### GIVEN PASSAGE
BEGIN

A large part of the initial success of Airbus can be traced back to Béteille, whose nickname was Mister Airbus. His contributions include the "Airbus fuselage" – the 222-in fuselage cross section with the ability to carry two LD-3 freight containers – and the basic work-share agreement of the various partners in Airbus.

Béteille purchased Super Guppy transport aircraft to bring the pieces of the aircraft to its final assembly point in Toulouse. He long served as the company's chief operating officer and was regarded as one of the founding fathers, along with Henri Ziegler and Felix Kracht.

In 1983, he became a founding member of the French Académie de l'air et de l'espace (AAE). He retired in March 1984.

==Personal life==
Béteille was awarded the Ludwig Prandtl Ring from the Deutsche Gesellschaft für Luft- und Raumfahrt (German Society for Aeronautics and Astronautics) in 1986. The Final Assembly Building for the Airbus A350 in Toulouse is named after him.

Béteille was married to opera singer Josette Jasmin and the two lived in Cannes and on the Midi.

He died on 14 June 2019, at age 97.

== Tribute ==
In tribute for his involvement within the Airbus Group, the A350XWB assembly plant in Toulouse was named after him.

END

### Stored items
BEGIN

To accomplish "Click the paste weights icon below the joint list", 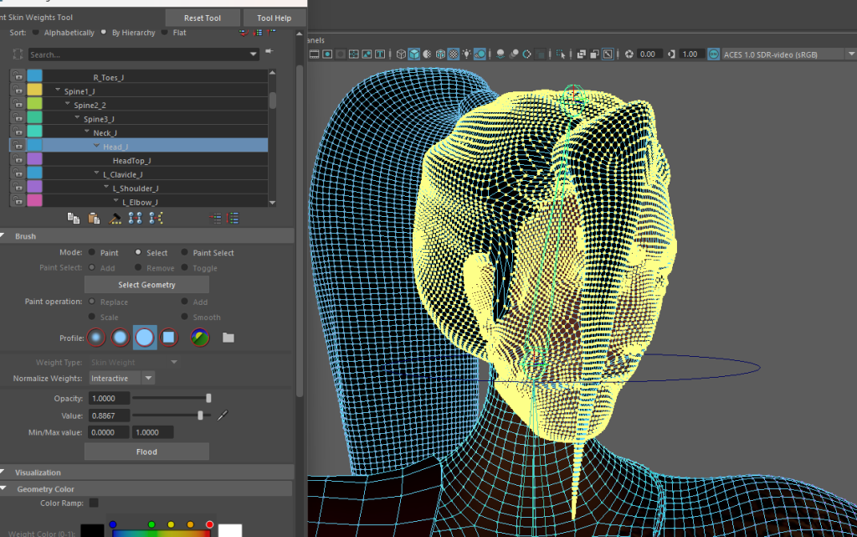I will tap(94, 218).
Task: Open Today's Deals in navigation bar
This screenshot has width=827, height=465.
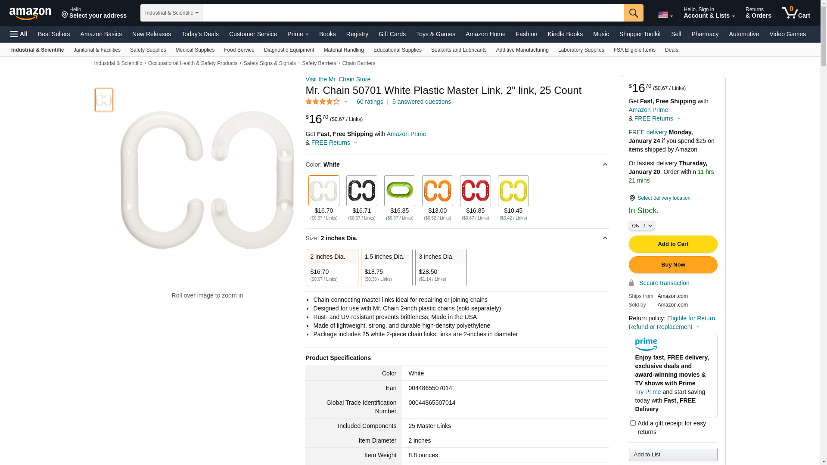Action: point(200,34)
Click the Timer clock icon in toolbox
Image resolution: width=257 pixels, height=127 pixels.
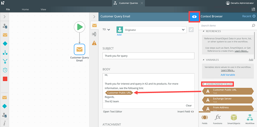(5, 70)
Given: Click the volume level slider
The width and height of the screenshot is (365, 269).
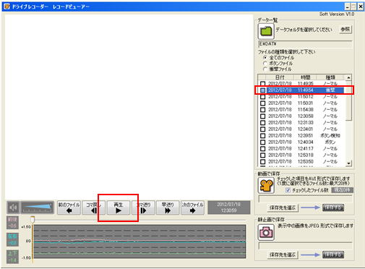Looking at the screenshot, I should pyautogui.click(x=38, y=208).
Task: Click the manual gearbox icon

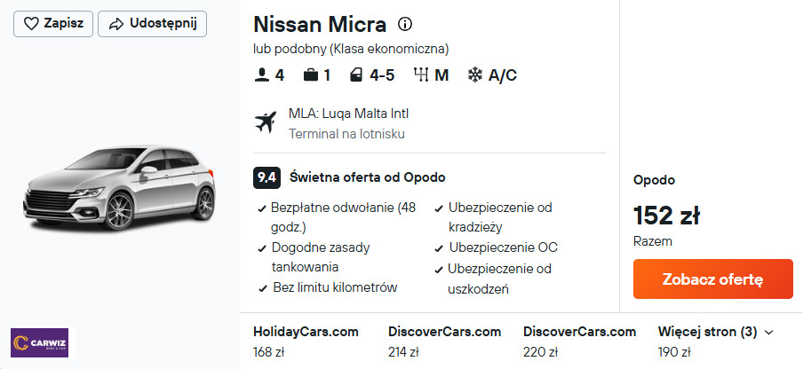Action: [x=421, y=75]
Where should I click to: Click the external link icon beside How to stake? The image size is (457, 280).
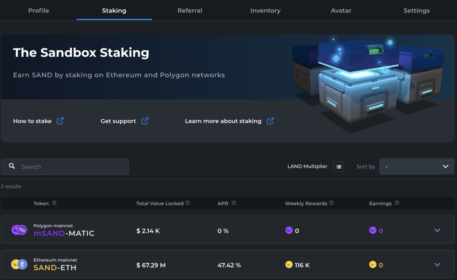click(x=60, y=121)
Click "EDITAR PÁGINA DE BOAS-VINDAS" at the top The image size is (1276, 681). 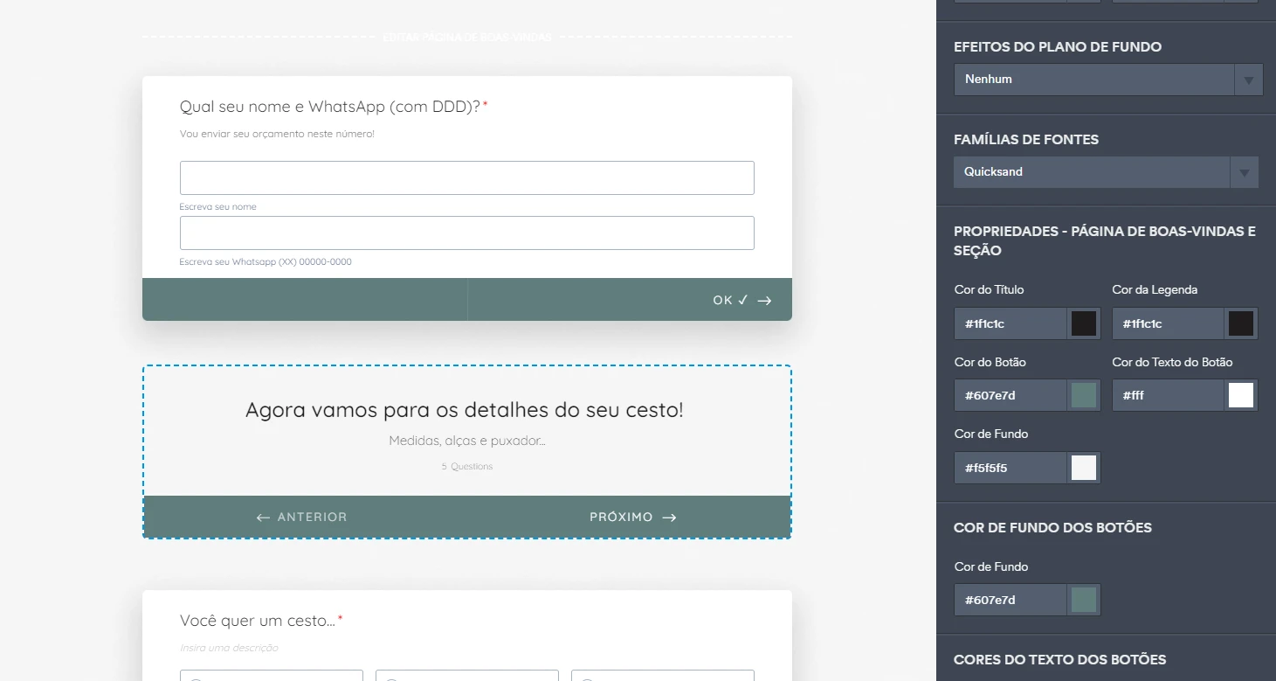coord(467,38)
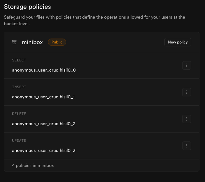Image resolution: width=205 pixels, height=182 pixels.
Task: Select policy anonymous_user_crud hlsil0_0
Action: point(44,70)
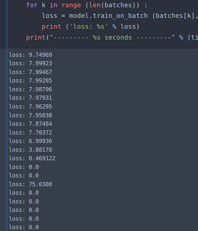The width and height of the screenshot is (198, 231).
Task: Click output line 'loss: 7.87484'
Action: pos(30,124)
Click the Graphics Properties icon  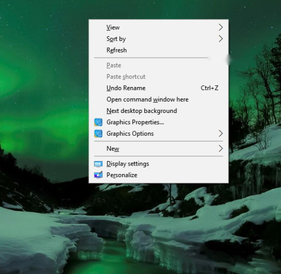(x=98, y=122)
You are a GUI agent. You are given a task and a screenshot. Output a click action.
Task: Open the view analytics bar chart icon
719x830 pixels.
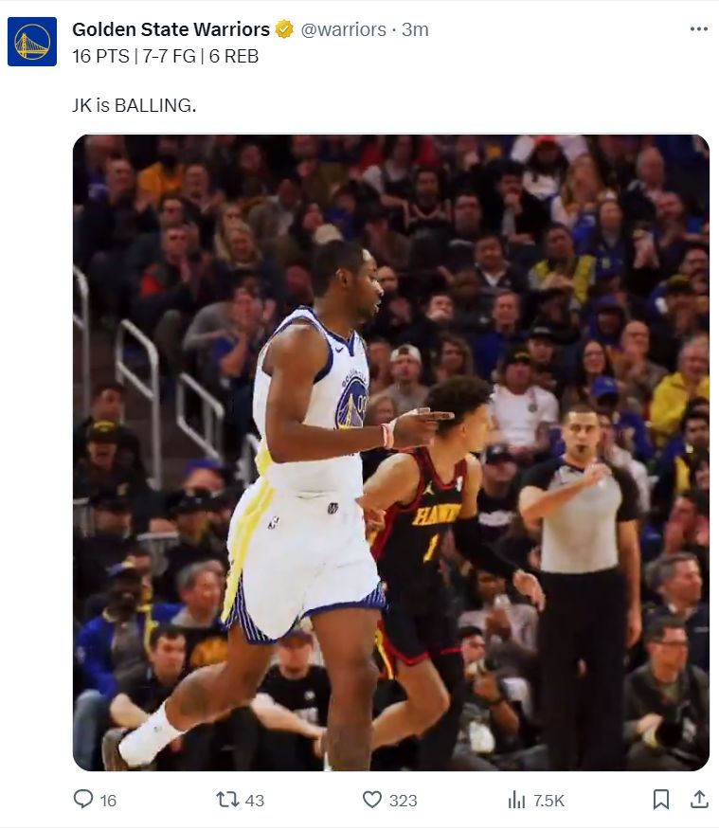click(516, 800)
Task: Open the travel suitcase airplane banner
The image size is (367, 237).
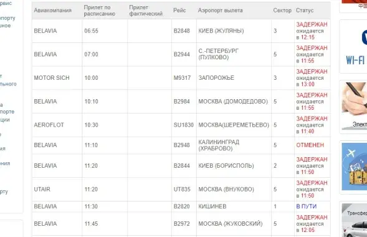Action: click(x=354, y=167)
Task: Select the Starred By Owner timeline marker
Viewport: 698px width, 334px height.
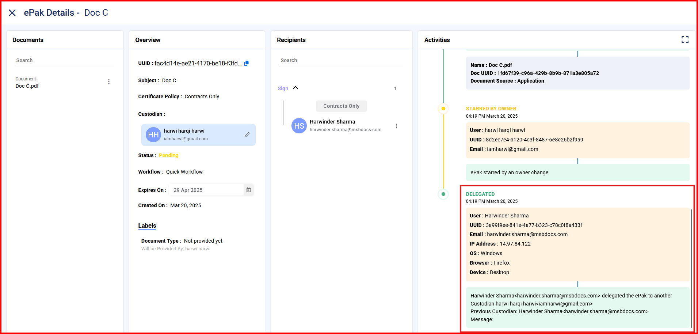Action: [443, 109]
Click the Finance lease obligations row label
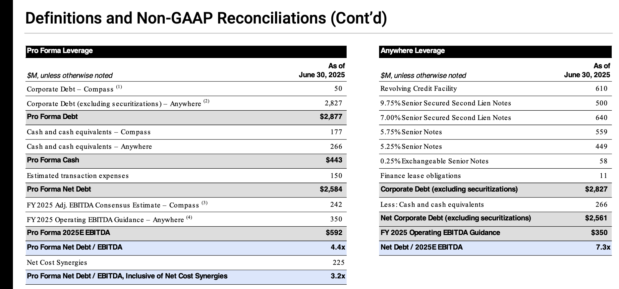This screenshot has height=289, width=619. (x=421, y=176)
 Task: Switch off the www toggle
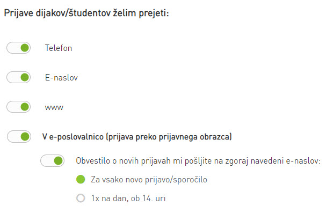18,107
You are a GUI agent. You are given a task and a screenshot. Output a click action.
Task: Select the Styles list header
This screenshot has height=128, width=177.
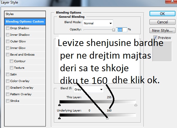[x=25, y=14]
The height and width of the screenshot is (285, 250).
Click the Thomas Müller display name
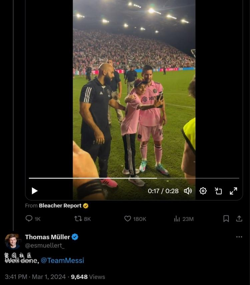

END

### SET OF TASKS
1. In the passage about Béteille, what was his nickname?
2. Summarize the passage about Béteille in two sentences.
The stored items have no role in this work.

### ANSWERS FOR THIS EXERCISE
1. Mister Airbus

2. Béteille, nicknamed Mister Airbus, was central to Airbus's early success, contributing the 222-in "Airbus fuselage" and the partners' basic work-share agreement, and he long served as the company's chief operating officer. He became a founding member of the French Académie de l'air et de l'espace in 1983, retired in March 1984, received the Ludwig Prandtl Ring in 1986, and died on 14 June 2019 at age 97.